> _Excerpted passage_
Reputation: 35684
Is it possible to update collection A using data from collection B?
background: The goal of this is to get around lack of proper atomicity of mongodb. I'm looping through some log data to generate data aggregates and want to know that the data matches what was asked to be put in. Rather than doing a two phase commit, I would like to generate a batch write into a holding collection. When the collection is finished (for example after 10000 records or an entire file being read), a count of the documents from the the database is compared to the count that the application generated, if it matches, update the big collection with the temporary collection. At the beginning of next import clear the temporary collection. This way if the process gets interrupted at any time, the likelihood of it happening during the update phase would be lesser, and any error during the temporary collection population would be fixed automatically by wiping of temporary data and the process restarting on next startup.
Is it possible to update the main collection using the data from the temporary collection? Is this kind of update significantly faster than individual updates from the application?

Rows on where targets appear
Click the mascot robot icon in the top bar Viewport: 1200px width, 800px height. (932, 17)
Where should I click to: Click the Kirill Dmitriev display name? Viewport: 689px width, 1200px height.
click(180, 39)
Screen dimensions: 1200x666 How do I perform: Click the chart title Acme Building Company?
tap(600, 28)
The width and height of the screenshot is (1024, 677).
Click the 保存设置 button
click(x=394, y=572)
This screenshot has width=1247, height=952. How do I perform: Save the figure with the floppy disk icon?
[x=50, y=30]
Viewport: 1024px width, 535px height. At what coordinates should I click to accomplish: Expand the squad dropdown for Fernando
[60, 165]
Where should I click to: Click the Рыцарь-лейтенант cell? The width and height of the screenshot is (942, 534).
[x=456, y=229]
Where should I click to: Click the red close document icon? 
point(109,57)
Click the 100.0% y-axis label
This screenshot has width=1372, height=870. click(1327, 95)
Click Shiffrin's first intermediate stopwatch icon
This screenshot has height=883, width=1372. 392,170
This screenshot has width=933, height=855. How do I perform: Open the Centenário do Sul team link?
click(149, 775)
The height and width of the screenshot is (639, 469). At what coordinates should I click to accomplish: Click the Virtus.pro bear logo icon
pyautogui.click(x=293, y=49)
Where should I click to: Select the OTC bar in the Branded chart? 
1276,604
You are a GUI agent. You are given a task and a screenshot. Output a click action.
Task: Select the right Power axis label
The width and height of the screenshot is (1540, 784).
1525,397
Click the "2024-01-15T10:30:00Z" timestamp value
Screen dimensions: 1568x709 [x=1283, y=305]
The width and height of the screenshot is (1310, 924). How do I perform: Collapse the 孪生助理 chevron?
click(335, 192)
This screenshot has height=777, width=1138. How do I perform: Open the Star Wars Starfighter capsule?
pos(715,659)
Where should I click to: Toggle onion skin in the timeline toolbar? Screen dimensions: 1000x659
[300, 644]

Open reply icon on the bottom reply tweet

> _Work to complete_
From the MongoDB collection question, return word for word the passage starting at "Is it possible to update the" and ending at "from the application?".

> _Output of the exercise_
Is it possible to update the main collection using the data from the temporary collection? Is this kind of update significantly faster than individual updates from the application?